四畳半の洋間の扉を開けると、目の前の壁一面に黒い本棚が並び、アニメと映画のDVD・ブルーレイが所狭しと並べられていた。
「すごいね、この部屋」
「ま、二軍だけどな。一軍は和室にいてるやつら。とにかくここはほとんど使ってないから、小鳥の好きに使っていいよ」
生活臭のしない部屋、おそらくここは悠人にとって倉庫なんだろう、そう小鳥は思った。しかし見事に整理されており、掃除も行き届いていた。その几帳面さに小鳥は驚いた。
向かいの壁には黒の三段ラックが五つ並んでいた。その上に飾られているフィギュアを見て、小鳥がはっとした。
それは、悠人手作りの小百合と小鳥のフィギュアだった。
手をつないで歩いているもの、ブランコの小鳥を押している小百合、そしてベンチに座る小百合の膝の上で寝ている小鳥。
「手なぐさめって言うか……まぁ楽しかった思い出を残しておきたかったんで……な」
照れくさそうに悠人が笑う。小鳥は両手を口に当ててつぶやく。
「小鳥とお母さんの……大切な思い出だ……」
夕食を終え、洗い物を一緒に済ませると、
「風呂、先に入っとけよ」
ジャージに着替えた悠人がそう言った。
「悠兄ちゃん、どこか行くの?」
「日課のウオーキングだよ。昨日はバタバタして出来なかったけど、基本毎日一時間ぐらい歩いているんだ」
「小鳥も連れてって!」
小鳥が洋間に入り、同じくジャージに着替えて現れた。
悠人はいつも入浴前に、マンションから見下ろせる川の堤防沿いを、1時間ほどウオーキングしていた。1年間で休日を30日と決め、雨や体調不良だった時を考慮して、年の前半はなるべく休みなく歩いていた。
堤防沿いを悠人と小鳥が歩く。かれこれ3年も続けているので、結構なスピードで歩いているのだが、そのペースに小鳥も続いていた。
驚いたのは、小鳥の息がほとんどあがっていないことだった。さすが中学時代、陸上部部長だっただけのことはある。悠人が感心してそう思った。
小鳥が空を見上げると、雲ひとつない、いい天気なのにも関わらず、ほとんど星が見えなかった。
「本当に星が見えないんだね」
「そうだな……条件がよくてもこの辺じゃ、冬に1等星が2~3見えるのが関の山かな。オリオン座すらまともに見えることがないんだからな」
「じゃあ夏なんか、ほんとに見えないよね」
「ああ」
「同じ空のはずなのに、小鳥の家からだと満天の星空。
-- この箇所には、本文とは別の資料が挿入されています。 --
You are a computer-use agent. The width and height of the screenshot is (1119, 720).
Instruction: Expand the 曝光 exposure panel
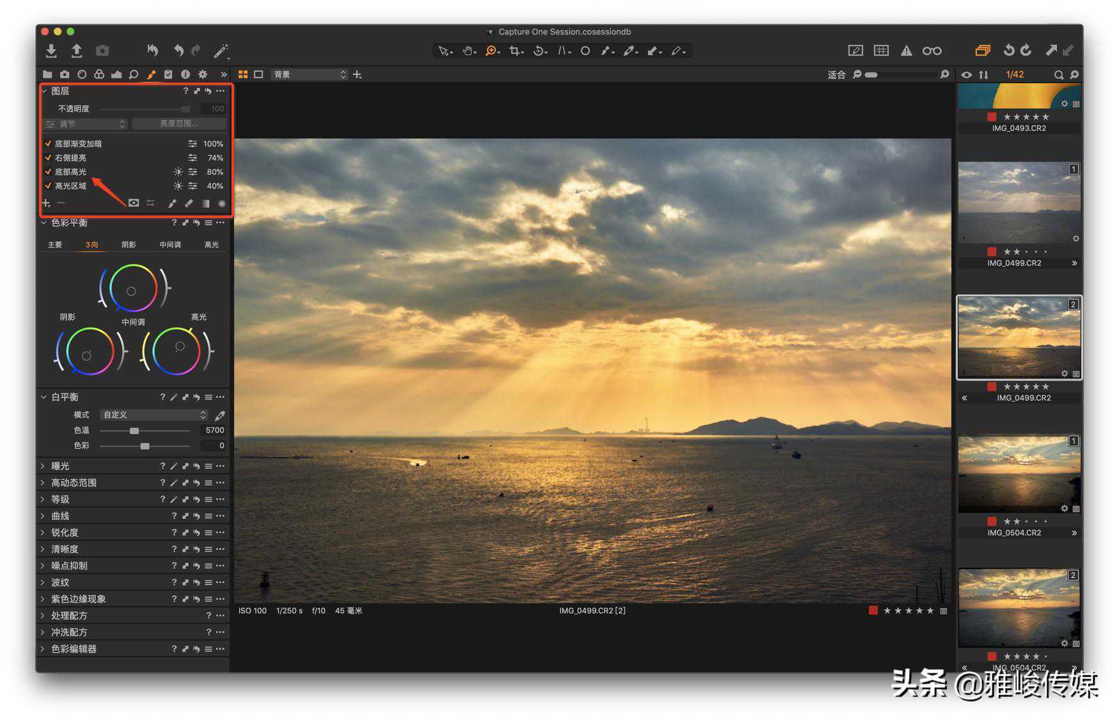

でもここだとその星が全然見えない……宇宙には無数の星があって、間違いなくその光がここにも届いているはずなのに、今この場所からはそれが見えない。小鳥たちからしたら、それは存在してないのと一緒たって話し、悠兄ちゃんは知ってる?」
「聞いたことぐらいはあるけど……星がある事実は変わらないだろ」
「……見る人がいなかったら存在しないんだ、っていう人もいるんだ。でね、その話を聞いた時に考えたことがあるの。
もしこの世から、小鳥の事を知ってる人が一人もいなくなったら、小鳥はここにいないのと同じになっちゃうのかなって」
小鳥がうつむきながら小声でそうつぶやく。歩く速度も心なしか落ちていた。
「……お前、小百合と同じで頭いいんだな。んで、頭いい分、俺らバカが悩まなくていい様な事で悩む」
「……」
「大丈夫だよ」
「え」
「お前がどこにいたって、俺がお前の事、いつも思ってるから。今までだって、そうだっただろ?」
「悠兄ちゃん……」
「誰がお前のこと忘れても、俺だけはお前のこと、覚えてるよ。だから大丈夫だ」
そう言って悠人が、小鳥の頭に手をやりぐしゃぐしゃと撫でた。
「うん……えへっ」
「いやだから『えへっ』も普通口にする言葉じゃないだろうて」
小鳥が洋間で、今日買った丸テーブルの上にノートを広げていた。中には、小鳥が悠人と叶えたい望みが書かれてあった。
今、小鳥が書いているページには『月の土地のプレゼント』その下に今日の日付、そして赤で花丸をつけた。願いが叶ったら花丸をつけていくルールだった。
「今日はたくさん花丸をつけられるなぁ」
嬉しそうに笑いながら、小鳥が他の項目にも花丸をつけていく。
『一緒に買い物』
『手作りハンバーグでうまいと言わせてみせる』
そして最後の項目は『悠兄ちゃんと結婚』そう書かれていた。
悠人が寝る前の煙草をくわえ、白い息を吐きながら考えていた。
明日一日で、小鳥が生活できるように全部用意しとかないと……とりあえず起きたらまずは『ジェルイヴ』の鑑賞会か……小鳥がヲタクになるとは、小百合も誤算だったろうに……
そこまで思ってふと悠人の頭に、もう一人身近で知っているヲタクの顔が浮かんだ。